** 取り組む課題 **
下の選択テキストから、「ビル群の先からでっかいわたあめが出来ているような雲。」から「山に張り付くように出来ていた大きな雲の塊を眺めながら、高橋は必死に記憶を遡る。」までの部分を一字も変えずに書き出してください。

** 選択テキスト **
● ● ● ●

76 名前:名無飼育さん 投稿日:2007/07/23(月) 23:33
さ、さ、最終回…ついにきてしまうのですね…
楽しみなような、寂しいような…ううう…
77 名前:名無飼育さん 投稿日:2007/07/24(火) 20:13
14
78 名前:名無飼育さん 投稿日:2007/07/24(火) 20:14
八月は暑い。
福井県も勿論、例外ではない。

祖母の家に厄介になってから、一週間が経過した。
家事手伝いの他はのんびりと過ごす。
今はもう無い、バレエ教室の跡地を見に行ったり、通っていた中学校にも行った。
天気さえ悪くなければ、すすんで外に出るようにした。
明日は数年ぶりに友人と会うことが出来るので、期待半分、不安も半分。

「アイスええなあ」

青空と照り付ける太陽の下、散歩に出ていた高橋は、途中立ち止まって吉澤からきた
メールを読んでいた。
最近は夕方からのバイトまでだらだらしていて、アイス二個をぺろりと食べる毎日だ、
という近況報告だった。

「おし、買って帰ろ」

二つ折りの携帯電話をパタンと閉じて、再び歩き出す。

福井と向こうとでは、杖が地面を叩く音が微妙に違っていた。
トントン、がトツトツ、に聞こえるのだ。
けれど、こんなこときっと誰もわかってくれそうにない。

それでも高橋は、帰ったら吉澤にはこのことを話してみようかな、と思う。
79 名前:名無飼育さん 投稿日:2007/07/24(火) 20:15
「夏はやっぱりスイカバー、だよなあ」

左手にアイスをぎっしり詰めた袋をぶら提げた吉澤は、帰りの坂道を下りていた。

[抹茶ですよ]
高橋は相変わらず、メールの文体でも敬語が抜けない。

[抹茶もいいよね。外太陽カンカンで溶けそーだよ]
折りたたむのが面倒になって、携帯電話を開いたまま右手で持つ。

今日は湿度も高くないので、とても気分がいい。
汗もそれほど体に纏わり付く感じがしない。

深く息を吸うと、視線が少し上向いた。
色濃い夏の青空。いつまでもずっと続いてほしい。

[こっちも天気良いですよ。もくもく雲とかあって]
[なんだっけその雲]

その雲はこちらでも出ていた。
ビル群の先からでっかいわたあめが出来ているような雲。
名前が思い出せなくて、返信してからもずっと、吉澤は考えていた。
80 名前:名無飼育さん 投稿日:2007/07/24(火) 20:16
「昔習ったよなあ。なんか名前が二つあるて……」

山に張り付くように出来ていた大きな雲の塊を眺めながら、高橋は必死に記憶を遡る。

額に出来た汗の玉が、つうと流れていく。
やかましかった蝉の声は気にならなくなった。

● ● ● ●

** 分析用データ **

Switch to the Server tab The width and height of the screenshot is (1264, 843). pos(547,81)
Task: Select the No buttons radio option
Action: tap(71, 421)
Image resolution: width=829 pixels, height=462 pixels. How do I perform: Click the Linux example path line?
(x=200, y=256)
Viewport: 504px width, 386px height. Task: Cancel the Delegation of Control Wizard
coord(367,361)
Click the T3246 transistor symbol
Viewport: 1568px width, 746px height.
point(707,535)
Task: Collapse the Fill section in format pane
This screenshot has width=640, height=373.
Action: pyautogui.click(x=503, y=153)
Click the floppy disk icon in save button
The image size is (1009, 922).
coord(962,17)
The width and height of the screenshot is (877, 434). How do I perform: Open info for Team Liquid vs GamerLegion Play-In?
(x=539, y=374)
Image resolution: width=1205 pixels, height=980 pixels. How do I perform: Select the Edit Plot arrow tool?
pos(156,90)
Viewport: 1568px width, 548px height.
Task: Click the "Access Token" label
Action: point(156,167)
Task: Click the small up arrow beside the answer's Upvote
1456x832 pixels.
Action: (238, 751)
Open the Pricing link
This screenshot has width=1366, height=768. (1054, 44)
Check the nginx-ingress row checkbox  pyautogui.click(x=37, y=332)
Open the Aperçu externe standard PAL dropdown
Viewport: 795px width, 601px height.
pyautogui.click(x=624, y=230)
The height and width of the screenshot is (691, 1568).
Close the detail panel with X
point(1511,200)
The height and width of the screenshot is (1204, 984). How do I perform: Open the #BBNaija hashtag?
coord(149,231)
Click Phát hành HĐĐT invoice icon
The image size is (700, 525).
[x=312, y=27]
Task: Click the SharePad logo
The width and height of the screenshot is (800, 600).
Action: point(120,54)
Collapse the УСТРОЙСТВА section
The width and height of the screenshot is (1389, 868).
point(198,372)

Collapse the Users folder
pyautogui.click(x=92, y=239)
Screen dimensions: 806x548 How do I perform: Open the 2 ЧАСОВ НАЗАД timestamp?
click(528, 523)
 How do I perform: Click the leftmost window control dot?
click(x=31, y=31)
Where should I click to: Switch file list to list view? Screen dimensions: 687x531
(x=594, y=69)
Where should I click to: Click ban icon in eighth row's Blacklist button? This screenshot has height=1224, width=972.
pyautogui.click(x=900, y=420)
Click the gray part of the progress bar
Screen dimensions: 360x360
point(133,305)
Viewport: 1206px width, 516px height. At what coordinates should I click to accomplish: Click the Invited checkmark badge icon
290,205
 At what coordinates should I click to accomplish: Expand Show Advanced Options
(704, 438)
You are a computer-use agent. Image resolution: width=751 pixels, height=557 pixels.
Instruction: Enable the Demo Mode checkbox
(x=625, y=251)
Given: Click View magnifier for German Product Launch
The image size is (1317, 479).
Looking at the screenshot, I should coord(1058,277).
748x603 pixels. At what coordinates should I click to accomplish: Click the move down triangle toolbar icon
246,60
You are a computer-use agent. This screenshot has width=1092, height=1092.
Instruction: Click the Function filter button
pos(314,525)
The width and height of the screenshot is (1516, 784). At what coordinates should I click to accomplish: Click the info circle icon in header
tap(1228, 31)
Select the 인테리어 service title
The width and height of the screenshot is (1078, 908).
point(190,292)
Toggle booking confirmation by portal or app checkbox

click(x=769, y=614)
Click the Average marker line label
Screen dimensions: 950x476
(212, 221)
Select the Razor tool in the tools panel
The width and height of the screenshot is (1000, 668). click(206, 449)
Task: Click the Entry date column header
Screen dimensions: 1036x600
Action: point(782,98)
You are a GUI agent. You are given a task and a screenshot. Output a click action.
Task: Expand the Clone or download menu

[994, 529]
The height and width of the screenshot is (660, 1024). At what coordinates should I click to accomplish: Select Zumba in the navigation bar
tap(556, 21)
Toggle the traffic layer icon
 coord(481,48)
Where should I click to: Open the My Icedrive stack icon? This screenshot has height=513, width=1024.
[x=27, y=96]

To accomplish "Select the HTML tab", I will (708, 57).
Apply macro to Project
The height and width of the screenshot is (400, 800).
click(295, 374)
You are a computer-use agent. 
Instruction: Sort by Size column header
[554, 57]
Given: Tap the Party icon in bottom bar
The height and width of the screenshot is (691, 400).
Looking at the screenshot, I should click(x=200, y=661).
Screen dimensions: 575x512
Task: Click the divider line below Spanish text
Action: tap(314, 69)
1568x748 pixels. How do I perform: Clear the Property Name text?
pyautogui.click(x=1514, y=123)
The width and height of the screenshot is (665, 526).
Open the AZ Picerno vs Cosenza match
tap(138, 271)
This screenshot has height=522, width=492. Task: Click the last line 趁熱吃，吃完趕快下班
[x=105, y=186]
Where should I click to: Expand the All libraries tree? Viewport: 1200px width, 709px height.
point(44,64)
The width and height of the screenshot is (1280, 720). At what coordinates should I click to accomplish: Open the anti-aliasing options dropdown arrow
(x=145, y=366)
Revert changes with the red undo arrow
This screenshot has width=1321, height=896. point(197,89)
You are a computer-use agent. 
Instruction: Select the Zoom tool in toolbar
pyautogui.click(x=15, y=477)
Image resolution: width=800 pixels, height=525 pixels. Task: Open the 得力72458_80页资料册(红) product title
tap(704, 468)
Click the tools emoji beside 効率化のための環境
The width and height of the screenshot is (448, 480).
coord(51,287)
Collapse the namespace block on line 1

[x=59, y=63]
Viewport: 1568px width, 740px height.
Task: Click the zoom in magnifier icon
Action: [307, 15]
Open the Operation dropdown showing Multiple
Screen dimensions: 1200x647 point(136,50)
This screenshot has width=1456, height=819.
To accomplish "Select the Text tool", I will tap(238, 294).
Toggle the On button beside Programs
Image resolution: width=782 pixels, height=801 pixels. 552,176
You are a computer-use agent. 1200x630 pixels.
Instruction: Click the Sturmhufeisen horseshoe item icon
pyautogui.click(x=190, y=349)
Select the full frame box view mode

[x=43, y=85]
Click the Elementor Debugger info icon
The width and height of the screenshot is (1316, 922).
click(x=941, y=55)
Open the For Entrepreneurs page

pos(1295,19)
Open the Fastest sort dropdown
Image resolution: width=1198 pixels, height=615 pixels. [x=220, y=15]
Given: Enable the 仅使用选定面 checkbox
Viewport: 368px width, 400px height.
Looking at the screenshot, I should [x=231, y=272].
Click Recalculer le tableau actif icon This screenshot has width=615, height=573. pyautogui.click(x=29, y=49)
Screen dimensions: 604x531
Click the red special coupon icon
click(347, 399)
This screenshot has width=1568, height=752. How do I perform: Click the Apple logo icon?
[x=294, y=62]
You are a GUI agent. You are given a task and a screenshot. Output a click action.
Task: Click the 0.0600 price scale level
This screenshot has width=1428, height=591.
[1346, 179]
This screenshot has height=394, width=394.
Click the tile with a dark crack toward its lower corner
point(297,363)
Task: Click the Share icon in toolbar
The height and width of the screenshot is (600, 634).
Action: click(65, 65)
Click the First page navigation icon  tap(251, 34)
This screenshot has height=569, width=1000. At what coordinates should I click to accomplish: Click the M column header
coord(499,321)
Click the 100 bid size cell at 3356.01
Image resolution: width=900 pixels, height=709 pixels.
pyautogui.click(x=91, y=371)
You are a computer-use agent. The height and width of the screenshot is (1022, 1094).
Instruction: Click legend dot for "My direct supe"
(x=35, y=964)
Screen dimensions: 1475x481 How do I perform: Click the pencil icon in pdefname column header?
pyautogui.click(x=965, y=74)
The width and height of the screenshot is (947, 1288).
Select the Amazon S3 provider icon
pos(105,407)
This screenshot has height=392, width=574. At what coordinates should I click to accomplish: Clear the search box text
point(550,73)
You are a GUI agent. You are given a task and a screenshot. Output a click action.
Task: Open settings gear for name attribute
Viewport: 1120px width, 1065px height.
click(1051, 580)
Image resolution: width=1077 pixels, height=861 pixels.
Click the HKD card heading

● ● ● ●

** 課題の解答 **
ビル群の先からでっかいわたあめが出来ているような雲。
名前が思い出せなくて、返信してからもずっと、吉澤は考えていた。
80 名前:名無飼育さん 投稿日:2007/07/24(火) 20:16
「昔習ったよなあ。なんか名前が二つあるて……」

山に張り付くように出来ていた大きな雲の塊を眺めながら、高橋は必死に記憶を遡る。